→ WORK TASK: The records appear below. Repeat them exactly.

→ INPUT FOR THIS TASK:
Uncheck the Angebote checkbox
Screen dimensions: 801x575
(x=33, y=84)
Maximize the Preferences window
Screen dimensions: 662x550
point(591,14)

→ SOLUTION FOR THIS TASK:
Uncheck the Angebote checkbox
Screen dimensions: 801x575
(x=33, y=84)
Maximize the Preferences window
Screen dimensions: 662x550
point(591,14)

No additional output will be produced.